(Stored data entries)
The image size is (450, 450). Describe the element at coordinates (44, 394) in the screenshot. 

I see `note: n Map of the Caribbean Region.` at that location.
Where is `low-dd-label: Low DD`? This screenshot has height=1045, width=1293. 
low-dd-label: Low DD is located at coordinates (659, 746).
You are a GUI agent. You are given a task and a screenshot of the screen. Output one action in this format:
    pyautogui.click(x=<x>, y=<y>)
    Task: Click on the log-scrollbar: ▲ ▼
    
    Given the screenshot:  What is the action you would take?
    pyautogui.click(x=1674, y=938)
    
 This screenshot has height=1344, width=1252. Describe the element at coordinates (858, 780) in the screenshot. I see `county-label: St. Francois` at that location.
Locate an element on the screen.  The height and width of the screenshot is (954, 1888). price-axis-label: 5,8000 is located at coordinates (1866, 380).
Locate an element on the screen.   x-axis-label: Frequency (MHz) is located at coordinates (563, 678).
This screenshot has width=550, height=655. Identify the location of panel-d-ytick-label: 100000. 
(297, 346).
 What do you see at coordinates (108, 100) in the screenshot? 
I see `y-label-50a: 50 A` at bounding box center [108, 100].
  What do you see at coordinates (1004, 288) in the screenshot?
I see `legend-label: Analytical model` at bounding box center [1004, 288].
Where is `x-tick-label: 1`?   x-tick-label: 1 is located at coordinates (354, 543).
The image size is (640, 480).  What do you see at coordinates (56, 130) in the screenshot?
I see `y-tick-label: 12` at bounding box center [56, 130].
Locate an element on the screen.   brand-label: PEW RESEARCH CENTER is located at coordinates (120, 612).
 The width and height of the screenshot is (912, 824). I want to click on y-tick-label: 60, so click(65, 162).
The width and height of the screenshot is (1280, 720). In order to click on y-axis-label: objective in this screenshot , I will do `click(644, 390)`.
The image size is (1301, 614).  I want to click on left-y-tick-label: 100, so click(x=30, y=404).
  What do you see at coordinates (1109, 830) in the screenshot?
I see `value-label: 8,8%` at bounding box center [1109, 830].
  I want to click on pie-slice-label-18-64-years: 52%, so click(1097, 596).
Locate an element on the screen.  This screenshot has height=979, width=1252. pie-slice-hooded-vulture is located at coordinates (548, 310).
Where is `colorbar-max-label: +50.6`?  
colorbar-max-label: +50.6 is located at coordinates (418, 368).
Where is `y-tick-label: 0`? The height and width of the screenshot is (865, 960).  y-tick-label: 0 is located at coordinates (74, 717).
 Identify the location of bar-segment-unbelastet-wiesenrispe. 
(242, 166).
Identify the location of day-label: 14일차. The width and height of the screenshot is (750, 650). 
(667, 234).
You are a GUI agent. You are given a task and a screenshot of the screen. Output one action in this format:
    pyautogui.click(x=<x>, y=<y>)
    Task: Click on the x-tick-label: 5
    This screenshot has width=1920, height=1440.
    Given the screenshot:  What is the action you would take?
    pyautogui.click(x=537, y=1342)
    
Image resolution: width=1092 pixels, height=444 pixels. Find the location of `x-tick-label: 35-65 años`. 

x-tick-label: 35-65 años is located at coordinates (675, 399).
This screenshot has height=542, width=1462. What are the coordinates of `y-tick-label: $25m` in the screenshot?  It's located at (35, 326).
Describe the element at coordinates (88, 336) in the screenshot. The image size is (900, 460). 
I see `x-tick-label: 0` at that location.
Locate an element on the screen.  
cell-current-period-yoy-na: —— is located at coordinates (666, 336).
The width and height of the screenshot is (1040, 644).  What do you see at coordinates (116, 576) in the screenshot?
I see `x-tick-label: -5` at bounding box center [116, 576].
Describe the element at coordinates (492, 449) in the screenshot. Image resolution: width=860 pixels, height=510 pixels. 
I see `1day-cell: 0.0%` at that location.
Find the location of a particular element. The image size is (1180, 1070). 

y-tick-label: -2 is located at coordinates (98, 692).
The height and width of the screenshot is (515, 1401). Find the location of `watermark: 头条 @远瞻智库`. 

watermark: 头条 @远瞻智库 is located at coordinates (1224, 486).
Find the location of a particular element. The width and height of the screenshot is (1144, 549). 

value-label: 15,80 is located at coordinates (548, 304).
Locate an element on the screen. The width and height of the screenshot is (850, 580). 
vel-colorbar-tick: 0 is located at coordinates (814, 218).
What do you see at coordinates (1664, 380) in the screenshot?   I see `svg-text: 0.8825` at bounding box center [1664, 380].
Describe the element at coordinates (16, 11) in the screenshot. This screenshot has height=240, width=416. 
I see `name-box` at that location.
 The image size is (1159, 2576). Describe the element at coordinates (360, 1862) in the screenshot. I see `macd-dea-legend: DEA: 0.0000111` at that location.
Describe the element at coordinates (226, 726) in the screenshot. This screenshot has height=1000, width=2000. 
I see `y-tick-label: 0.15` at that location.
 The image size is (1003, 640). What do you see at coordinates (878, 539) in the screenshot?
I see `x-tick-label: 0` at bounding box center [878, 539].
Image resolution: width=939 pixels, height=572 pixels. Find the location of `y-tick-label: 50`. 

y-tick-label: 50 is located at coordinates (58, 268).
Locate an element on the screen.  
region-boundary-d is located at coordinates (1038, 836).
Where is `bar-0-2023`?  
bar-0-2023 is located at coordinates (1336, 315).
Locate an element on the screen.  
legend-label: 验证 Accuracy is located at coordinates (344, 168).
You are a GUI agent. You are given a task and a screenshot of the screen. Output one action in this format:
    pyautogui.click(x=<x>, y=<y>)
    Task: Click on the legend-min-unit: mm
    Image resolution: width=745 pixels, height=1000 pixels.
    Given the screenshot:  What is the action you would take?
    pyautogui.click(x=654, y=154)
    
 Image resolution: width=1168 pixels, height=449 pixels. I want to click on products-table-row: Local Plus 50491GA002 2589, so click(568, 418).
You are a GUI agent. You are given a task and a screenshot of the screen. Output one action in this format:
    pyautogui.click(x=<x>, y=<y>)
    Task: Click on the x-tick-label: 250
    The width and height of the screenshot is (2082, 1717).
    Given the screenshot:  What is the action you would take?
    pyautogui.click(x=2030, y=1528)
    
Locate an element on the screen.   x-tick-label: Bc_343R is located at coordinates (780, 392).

* **Task prompt**:
Transcribe the lines beginning with the one containing "Describe the element at coordinates (16, 11)" and ending with the one containing "The image size is (1159, 2576).", without changing a single character.

* **Response to the exercise**:
Describe the element at coordinates (16, 11) in the screenshot. This screenshot has height=240, width=416. 
I see `name-box` at that location.
 The image size is (1159, 2576). Describe the element at coordinates (360, 1862) in the screenshot. I see `macd-dea-legend: DEA: 0.0000111` at that location.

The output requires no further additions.